● Exercise goal: Count every line below that contains "tree", then state the total with no other output.

● Given entries:
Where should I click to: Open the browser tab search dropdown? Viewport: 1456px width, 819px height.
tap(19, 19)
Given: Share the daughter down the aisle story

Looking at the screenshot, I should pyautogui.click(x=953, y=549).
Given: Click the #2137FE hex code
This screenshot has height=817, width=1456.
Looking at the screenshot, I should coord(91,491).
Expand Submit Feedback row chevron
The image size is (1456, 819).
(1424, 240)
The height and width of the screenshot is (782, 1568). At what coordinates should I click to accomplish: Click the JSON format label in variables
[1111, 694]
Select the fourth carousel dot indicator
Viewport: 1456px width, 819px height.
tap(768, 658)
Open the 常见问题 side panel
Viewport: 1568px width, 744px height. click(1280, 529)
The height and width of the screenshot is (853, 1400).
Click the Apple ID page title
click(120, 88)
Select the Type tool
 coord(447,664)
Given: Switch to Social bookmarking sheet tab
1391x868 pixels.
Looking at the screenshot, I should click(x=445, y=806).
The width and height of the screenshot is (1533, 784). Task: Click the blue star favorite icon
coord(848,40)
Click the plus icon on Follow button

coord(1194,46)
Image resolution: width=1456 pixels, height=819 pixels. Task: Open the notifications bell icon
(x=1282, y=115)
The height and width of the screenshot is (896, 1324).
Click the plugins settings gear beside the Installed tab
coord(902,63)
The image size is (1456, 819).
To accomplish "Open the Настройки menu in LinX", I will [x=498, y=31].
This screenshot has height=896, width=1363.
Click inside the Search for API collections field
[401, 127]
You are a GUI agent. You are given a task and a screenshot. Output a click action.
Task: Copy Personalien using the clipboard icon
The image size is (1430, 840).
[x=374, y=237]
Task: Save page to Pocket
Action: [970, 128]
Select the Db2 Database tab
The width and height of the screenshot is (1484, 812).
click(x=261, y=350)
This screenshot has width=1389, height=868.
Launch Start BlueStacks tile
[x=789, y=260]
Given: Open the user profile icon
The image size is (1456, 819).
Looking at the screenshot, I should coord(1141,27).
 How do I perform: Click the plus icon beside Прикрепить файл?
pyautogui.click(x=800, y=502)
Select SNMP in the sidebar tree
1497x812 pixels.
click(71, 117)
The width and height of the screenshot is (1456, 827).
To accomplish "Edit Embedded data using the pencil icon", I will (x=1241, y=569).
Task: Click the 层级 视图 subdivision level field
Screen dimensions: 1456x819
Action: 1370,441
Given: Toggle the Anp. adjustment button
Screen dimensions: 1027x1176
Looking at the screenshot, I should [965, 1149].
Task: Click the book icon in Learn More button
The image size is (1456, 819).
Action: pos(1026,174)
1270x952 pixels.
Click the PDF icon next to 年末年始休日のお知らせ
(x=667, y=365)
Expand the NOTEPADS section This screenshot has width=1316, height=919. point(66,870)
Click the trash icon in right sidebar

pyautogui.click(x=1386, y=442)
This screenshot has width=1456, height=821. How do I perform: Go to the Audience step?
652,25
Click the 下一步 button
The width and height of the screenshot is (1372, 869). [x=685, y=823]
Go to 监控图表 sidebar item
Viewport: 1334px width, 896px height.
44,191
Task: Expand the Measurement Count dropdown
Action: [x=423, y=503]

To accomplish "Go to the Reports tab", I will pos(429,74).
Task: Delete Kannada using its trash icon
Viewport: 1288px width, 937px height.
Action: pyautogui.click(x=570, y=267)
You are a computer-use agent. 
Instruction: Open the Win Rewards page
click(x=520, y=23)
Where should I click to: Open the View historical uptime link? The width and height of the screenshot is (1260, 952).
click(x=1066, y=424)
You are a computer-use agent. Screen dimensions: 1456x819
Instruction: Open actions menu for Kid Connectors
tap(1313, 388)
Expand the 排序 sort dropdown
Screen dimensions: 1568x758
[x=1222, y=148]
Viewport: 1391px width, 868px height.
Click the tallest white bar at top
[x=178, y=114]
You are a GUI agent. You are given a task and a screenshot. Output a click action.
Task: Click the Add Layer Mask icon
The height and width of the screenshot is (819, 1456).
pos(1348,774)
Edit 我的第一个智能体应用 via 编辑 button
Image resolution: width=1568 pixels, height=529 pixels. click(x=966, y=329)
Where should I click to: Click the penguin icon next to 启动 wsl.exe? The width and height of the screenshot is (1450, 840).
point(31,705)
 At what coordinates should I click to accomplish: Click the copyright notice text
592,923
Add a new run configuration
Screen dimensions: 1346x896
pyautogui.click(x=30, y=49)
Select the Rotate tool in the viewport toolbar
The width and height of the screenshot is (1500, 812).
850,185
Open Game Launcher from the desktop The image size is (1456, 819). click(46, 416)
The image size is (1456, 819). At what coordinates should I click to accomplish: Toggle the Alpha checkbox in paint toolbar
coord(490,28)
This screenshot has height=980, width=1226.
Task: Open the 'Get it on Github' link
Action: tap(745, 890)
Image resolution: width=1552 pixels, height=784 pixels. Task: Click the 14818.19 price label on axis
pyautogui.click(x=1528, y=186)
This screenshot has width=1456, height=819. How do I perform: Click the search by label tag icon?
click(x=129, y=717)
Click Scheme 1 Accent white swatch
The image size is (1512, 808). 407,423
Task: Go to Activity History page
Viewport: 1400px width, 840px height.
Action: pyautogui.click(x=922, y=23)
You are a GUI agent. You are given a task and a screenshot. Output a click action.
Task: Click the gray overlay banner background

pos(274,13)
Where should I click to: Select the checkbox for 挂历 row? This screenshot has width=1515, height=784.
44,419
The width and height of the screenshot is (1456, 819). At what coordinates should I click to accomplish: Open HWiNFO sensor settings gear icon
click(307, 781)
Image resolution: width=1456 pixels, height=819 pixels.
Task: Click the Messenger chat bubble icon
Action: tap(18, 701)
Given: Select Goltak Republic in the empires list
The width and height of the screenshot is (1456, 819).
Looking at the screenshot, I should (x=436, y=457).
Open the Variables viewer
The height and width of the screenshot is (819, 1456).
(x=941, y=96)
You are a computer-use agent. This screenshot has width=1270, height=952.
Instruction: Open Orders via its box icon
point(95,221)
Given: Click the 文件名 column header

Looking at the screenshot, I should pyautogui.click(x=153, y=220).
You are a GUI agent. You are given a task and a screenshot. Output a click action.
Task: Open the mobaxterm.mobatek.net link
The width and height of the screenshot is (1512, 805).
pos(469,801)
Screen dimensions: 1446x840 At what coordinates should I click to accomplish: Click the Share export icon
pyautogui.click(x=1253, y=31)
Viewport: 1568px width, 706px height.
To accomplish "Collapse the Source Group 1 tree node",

● Solution for this problem: 2